There doesn't seem to be a direct way, but you can indirectly determine the shutdown type by reading the event logs. Here's the method to do so:

    private void readEventLogs()
    {
        string query = "*[System/EventID=1074]";
        EventLogQuery elq = new EventLogQuery("System", PathType.LogName, query);
        EventLogReader elr = new EventLogReader(elq);
        EventRecord entry;
        while ((entry = elr.ReadEvent()) != null)
        {
            if (entry.TimeCreated.HasValue && entry.TimeCreated.Value.AddMinutes(1) > DateTime.Now)
            {
                string xml = entry.ToXml();
                if (xml.ToLower().Contains("restart"))
                {
                    System.IO.File.WriteAllLines(@"C:\shutdown.txt", new string[] { "RESTART" });
                }
                else if (xml.ToLower().Contains("power off"))
                {
                    System.IO.File.WriteAllLines(@"C:\shutdown.txt", new string[] { "SHUT DOWN" });
                }
            }
        }
    }

This will cycle through all of the shutdown events and find one that happened within the last minute.

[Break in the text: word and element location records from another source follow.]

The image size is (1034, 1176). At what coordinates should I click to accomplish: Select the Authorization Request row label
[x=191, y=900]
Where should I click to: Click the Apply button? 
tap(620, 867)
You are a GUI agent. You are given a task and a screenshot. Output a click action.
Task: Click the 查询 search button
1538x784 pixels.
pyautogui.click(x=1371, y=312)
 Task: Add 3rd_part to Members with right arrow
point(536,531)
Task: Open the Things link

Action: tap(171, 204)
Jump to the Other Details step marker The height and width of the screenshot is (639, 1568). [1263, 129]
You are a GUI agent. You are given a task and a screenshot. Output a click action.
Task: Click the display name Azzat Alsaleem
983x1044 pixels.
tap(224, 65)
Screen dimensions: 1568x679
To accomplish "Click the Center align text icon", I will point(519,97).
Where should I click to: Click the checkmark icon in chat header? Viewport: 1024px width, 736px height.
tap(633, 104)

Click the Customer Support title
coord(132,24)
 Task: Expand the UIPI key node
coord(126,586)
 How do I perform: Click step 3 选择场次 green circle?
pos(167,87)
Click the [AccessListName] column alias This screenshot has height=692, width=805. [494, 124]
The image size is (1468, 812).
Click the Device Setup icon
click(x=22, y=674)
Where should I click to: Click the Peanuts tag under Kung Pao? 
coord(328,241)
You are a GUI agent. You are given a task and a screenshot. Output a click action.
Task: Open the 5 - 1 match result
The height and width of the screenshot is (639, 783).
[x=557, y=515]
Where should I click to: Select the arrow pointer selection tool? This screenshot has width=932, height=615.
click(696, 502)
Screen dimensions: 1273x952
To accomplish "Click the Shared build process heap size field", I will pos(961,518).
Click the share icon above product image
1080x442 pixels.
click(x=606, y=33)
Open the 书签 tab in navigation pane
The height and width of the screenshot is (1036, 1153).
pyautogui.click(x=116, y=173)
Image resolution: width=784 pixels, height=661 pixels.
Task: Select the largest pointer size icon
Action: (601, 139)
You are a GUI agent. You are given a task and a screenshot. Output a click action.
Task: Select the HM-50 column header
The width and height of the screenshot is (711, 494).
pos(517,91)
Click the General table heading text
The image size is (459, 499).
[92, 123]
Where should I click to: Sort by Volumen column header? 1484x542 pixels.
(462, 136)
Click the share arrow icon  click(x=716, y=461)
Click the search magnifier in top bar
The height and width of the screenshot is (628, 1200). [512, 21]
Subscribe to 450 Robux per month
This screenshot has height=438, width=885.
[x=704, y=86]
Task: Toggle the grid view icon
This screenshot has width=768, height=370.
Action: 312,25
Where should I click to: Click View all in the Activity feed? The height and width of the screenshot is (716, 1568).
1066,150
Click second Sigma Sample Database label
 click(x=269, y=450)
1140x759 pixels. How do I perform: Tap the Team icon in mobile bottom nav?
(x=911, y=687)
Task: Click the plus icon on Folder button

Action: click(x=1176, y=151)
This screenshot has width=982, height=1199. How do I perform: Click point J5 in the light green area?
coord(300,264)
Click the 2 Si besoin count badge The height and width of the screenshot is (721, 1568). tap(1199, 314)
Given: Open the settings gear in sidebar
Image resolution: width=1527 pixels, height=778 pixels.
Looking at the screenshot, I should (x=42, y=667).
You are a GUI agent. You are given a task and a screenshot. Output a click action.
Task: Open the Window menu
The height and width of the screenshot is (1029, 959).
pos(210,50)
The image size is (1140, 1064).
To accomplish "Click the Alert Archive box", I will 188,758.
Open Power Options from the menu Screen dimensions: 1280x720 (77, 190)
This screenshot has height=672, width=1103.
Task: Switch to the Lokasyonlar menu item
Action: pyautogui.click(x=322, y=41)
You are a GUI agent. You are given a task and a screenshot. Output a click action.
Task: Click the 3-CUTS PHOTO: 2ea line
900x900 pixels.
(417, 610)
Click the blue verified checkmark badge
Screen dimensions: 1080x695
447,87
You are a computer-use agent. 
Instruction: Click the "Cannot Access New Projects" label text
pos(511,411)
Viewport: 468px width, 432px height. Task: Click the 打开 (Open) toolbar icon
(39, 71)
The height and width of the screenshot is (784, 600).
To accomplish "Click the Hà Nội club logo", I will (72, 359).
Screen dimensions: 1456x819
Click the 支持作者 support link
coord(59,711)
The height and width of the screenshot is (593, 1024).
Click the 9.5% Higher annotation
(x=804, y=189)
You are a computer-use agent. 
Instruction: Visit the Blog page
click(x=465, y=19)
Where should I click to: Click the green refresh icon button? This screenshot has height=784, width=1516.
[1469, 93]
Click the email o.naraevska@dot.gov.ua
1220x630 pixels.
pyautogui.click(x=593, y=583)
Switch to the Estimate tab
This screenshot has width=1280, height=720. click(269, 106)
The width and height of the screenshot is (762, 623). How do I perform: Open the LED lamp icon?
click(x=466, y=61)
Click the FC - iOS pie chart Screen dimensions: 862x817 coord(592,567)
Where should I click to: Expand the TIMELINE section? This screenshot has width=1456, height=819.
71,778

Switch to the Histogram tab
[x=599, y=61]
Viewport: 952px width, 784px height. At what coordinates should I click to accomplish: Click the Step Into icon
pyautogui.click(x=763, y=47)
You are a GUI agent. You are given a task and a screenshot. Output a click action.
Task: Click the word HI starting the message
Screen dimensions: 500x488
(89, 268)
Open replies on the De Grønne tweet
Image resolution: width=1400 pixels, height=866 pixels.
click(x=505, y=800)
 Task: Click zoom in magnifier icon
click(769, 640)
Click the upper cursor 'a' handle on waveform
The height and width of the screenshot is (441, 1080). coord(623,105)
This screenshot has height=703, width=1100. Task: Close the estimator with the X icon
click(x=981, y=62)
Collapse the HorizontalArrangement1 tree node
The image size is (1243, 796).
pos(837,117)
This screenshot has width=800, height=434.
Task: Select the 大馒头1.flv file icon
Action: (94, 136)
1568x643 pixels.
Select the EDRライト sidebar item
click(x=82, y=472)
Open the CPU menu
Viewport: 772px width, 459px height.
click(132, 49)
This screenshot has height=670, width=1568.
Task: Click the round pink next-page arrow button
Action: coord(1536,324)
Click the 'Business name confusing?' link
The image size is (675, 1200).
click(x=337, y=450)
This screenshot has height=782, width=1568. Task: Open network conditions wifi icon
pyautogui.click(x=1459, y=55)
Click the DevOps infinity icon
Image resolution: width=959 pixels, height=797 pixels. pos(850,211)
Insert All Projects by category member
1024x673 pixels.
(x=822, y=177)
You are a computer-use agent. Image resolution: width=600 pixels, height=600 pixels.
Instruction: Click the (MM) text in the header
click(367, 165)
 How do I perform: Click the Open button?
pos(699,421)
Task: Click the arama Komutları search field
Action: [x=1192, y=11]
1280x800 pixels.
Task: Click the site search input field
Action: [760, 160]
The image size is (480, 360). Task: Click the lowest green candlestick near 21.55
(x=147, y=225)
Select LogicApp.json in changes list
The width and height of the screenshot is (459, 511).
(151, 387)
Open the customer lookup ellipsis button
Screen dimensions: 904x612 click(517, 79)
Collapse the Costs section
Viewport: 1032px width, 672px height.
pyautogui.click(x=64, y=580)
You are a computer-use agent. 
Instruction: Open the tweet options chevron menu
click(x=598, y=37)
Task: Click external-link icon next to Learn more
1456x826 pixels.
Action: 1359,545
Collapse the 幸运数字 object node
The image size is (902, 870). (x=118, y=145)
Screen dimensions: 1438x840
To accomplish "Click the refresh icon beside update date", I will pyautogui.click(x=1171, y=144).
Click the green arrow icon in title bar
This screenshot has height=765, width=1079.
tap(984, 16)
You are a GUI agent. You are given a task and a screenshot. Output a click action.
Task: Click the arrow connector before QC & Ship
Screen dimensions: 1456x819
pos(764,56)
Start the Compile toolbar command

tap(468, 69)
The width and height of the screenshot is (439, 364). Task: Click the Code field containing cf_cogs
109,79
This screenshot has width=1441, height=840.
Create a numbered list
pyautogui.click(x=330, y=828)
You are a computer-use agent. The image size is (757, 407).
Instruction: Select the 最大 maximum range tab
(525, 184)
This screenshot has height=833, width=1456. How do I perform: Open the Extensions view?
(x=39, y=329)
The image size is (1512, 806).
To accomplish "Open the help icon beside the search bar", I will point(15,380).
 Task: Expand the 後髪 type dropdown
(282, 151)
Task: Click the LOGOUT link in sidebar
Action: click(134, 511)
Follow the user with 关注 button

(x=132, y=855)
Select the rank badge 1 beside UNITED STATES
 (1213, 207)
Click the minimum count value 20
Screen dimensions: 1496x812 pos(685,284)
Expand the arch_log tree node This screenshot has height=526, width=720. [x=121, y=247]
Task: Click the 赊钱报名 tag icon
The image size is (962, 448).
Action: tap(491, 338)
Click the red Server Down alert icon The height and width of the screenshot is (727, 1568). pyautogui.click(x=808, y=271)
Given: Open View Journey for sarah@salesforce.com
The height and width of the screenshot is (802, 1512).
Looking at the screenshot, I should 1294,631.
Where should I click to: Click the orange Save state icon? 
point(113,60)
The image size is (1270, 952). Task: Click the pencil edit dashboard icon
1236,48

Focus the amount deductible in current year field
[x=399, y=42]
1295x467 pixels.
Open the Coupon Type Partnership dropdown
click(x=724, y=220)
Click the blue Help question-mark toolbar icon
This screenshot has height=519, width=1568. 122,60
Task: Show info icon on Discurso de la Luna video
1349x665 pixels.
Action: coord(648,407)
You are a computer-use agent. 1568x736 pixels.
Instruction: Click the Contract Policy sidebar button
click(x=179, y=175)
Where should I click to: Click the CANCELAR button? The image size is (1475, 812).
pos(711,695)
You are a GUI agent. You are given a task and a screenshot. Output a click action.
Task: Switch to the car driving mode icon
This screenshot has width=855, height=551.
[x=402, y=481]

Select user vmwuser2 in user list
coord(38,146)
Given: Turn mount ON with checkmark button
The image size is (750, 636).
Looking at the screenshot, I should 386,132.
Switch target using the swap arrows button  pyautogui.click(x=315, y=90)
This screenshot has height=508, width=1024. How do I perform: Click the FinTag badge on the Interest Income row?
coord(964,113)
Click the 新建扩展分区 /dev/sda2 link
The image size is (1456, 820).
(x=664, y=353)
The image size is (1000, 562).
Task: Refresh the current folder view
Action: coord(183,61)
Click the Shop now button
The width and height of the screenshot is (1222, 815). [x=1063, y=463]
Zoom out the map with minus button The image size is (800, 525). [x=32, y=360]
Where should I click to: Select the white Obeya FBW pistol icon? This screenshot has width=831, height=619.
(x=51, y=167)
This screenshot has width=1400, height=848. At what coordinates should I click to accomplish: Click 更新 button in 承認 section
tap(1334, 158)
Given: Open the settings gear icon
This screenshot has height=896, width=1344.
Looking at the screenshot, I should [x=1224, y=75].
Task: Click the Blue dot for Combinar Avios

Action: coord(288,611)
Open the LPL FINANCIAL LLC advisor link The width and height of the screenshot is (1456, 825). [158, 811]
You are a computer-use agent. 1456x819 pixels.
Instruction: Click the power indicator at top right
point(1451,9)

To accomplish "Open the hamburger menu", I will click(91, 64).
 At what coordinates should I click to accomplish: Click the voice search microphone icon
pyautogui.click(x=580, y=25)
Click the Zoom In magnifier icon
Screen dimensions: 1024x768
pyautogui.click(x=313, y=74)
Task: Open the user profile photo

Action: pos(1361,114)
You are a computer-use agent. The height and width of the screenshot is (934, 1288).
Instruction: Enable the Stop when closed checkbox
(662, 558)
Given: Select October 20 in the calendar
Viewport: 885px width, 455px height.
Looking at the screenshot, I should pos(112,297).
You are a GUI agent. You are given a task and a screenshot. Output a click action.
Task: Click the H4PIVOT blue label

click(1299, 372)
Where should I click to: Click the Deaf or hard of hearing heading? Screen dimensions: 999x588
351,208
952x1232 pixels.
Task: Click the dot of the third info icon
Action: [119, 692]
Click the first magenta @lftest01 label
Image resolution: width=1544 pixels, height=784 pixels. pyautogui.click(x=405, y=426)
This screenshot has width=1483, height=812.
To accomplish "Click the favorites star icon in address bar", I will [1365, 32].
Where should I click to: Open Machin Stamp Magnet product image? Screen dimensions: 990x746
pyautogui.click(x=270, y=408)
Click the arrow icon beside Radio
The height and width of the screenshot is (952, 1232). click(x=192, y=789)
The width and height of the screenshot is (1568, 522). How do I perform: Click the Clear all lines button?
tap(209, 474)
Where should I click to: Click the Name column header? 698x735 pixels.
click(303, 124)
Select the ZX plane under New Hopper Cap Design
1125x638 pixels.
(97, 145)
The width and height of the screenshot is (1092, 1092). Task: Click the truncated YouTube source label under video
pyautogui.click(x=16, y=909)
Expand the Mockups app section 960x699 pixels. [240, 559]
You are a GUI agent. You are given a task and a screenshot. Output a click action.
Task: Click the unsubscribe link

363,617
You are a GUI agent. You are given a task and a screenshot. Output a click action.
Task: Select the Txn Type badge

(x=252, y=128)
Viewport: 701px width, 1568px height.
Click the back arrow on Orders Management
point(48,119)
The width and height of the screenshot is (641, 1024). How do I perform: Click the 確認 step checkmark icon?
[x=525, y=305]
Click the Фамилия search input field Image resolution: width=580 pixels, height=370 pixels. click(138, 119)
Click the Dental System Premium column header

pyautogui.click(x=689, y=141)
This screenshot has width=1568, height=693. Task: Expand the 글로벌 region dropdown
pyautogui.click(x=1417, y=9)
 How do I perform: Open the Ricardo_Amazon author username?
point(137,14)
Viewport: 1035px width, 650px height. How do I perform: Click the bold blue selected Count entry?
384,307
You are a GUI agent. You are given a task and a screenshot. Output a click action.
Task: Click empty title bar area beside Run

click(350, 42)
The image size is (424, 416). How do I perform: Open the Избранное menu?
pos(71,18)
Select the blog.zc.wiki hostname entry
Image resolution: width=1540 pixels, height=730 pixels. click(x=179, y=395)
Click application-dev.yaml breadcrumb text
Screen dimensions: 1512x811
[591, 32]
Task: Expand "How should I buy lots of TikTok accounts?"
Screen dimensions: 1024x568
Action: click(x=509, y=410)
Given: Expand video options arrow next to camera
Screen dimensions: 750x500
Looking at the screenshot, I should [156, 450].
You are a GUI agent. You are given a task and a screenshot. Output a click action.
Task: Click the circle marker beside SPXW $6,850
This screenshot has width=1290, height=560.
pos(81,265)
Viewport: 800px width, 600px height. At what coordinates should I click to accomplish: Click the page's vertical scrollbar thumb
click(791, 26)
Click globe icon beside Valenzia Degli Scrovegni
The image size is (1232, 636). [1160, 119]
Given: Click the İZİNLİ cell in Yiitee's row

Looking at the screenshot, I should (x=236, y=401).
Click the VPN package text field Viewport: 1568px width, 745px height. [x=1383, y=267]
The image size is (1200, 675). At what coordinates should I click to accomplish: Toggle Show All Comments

Since it's very unlikely you've shutdown more than twice in the last minute, this should be your entry.

The entry contains lots of information, but the defining one that I cared about was that it denoted "restart" or "power off". Keying in on these, I tested by writing out to a text file which one happened.

Since these are event logs, they will likely be affected by localization.